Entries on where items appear
· · · · · · ·

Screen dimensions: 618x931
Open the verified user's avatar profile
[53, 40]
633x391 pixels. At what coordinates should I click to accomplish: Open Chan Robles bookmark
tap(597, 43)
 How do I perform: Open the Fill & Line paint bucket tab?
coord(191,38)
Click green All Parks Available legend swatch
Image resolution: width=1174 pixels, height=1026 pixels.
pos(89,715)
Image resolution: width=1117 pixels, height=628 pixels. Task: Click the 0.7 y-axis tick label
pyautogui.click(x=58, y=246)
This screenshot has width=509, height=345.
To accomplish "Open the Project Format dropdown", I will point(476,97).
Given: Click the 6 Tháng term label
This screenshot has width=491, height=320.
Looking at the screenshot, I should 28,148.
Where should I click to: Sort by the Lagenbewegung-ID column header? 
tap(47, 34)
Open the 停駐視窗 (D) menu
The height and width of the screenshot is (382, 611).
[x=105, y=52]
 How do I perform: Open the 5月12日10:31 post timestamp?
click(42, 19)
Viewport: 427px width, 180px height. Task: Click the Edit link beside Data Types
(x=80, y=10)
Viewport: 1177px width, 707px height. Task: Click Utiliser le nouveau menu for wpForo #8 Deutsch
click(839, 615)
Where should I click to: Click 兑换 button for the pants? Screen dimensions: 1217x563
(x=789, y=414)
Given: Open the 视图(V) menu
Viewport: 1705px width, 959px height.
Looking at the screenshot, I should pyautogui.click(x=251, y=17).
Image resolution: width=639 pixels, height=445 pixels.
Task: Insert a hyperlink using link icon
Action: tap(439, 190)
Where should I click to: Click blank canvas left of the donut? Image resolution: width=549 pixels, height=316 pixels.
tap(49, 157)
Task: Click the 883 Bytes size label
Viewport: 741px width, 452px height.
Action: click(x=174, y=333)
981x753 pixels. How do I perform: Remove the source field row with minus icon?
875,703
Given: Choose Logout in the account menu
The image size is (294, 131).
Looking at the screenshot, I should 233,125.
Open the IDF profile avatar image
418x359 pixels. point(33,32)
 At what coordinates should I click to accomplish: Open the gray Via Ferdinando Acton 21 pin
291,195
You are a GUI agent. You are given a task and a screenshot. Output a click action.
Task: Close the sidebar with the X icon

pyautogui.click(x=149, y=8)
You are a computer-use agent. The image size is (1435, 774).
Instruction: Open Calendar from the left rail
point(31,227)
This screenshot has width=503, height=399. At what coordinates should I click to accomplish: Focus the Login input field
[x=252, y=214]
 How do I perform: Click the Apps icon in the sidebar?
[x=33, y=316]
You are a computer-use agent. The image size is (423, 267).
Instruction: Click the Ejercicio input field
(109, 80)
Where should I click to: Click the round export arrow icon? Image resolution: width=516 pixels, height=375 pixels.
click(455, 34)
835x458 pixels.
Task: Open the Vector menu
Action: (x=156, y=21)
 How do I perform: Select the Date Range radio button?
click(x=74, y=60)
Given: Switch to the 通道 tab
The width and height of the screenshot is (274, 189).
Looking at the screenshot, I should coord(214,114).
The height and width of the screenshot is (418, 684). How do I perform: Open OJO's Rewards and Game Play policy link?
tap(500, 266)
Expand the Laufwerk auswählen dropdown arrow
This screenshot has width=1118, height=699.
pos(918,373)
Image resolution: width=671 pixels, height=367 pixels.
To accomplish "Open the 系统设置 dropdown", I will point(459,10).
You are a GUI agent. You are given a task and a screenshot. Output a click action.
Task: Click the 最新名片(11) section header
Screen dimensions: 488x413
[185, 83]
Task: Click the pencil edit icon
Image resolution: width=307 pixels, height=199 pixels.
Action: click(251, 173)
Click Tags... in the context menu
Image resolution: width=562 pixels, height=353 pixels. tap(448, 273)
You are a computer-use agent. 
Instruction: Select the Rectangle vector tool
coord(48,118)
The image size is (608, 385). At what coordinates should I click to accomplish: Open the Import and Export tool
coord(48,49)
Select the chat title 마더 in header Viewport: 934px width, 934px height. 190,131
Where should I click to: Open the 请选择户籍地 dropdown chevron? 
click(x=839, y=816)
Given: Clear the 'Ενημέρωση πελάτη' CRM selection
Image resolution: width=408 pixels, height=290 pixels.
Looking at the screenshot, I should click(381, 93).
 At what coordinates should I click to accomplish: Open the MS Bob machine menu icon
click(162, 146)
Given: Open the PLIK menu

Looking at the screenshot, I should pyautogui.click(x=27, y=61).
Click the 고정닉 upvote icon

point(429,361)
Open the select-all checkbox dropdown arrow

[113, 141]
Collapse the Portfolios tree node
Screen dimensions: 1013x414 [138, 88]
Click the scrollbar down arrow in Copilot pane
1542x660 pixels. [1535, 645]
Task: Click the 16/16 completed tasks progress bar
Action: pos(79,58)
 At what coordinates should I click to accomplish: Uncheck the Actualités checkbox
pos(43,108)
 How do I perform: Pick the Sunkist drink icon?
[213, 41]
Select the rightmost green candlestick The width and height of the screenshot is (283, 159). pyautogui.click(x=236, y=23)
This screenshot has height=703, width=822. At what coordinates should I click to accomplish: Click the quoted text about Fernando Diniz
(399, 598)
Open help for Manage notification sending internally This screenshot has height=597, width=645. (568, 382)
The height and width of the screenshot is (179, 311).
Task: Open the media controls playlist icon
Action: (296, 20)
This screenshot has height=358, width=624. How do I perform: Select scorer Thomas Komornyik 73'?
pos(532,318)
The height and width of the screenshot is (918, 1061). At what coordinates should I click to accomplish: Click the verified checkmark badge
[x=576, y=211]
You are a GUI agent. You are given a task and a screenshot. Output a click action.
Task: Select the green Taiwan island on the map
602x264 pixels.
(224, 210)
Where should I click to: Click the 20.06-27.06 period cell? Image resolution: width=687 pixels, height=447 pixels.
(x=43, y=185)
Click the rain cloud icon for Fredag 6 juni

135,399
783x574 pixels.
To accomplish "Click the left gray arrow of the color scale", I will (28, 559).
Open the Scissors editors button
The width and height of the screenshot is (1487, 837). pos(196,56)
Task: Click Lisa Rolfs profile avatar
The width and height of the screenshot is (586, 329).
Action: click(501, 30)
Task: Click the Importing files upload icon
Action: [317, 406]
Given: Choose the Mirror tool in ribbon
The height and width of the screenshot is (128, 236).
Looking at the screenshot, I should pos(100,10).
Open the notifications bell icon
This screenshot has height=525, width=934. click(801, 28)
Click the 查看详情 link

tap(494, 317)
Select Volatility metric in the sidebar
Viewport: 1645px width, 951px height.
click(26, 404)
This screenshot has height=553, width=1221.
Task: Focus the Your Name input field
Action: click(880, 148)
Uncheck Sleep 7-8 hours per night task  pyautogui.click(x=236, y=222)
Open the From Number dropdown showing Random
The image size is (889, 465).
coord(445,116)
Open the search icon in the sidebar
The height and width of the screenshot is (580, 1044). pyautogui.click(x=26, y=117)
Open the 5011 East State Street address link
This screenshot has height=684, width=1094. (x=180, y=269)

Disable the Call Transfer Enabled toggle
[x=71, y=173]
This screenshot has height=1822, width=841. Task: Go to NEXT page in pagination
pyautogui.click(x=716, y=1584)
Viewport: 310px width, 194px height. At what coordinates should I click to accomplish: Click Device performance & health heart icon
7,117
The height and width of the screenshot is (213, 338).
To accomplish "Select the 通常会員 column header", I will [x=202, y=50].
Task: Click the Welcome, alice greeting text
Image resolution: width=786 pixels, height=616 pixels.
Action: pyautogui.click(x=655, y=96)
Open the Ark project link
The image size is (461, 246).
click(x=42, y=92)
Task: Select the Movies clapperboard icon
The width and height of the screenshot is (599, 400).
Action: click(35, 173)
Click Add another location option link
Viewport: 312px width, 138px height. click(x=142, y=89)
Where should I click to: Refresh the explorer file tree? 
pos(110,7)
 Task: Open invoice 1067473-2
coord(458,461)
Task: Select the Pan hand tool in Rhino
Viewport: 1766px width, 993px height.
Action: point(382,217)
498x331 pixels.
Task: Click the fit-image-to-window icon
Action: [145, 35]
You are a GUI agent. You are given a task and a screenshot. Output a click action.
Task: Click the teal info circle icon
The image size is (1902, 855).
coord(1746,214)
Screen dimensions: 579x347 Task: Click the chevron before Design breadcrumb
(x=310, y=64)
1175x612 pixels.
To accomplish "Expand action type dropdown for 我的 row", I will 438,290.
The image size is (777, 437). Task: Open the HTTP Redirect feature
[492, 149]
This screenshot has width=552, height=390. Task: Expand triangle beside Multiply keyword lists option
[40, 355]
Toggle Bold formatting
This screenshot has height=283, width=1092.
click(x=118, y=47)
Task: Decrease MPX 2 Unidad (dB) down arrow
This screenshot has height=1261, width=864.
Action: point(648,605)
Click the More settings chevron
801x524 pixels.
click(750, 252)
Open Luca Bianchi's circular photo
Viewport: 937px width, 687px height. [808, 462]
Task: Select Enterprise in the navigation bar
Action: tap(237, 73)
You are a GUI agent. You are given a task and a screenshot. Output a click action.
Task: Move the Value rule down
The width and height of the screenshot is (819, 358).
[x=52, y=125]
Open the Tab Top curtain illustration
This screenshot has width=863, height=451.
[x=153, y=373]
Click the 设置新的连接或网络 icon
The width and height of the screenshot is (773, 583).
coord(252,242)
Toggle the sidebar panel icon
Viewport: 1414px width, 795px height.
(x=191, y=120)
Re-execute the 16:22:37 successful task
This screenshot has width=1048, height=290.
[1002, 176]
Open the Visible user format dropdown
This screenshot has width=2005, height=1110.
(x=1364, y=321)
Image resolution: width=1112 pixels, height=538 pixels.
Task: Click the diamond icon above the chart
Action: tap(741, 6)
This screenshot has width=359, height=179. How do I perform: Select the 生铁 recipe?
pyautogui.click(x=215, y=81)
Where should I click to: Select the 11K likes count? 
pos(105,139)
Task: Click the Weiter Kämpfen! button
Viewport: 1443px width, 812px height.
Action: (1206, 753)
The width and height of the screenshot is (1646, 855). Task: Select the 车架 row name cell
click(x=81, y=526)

· · · · · · ·

WHAT YOU SHOULD DO: Please update the lines starting with the line with "Open the notifications bell icon" and going on through the line with "Action: click(880, 148)", replacing "sidebar" with "side panel" and keeping everything else unchanged. Give back only those lines.

REPLY:
Open the notifications bell icon
This screenshot has height=525, width=934. click(801, 28)
Click the 查看详情 link

tap(494, 317)
Select Volatility metric in the side panel
Viewport: 1645px width, 951px height.
click(26, 404)
This screenshot has height=553, width=1221.
Task: Focus the Your Name input field
Action: click(880, 148)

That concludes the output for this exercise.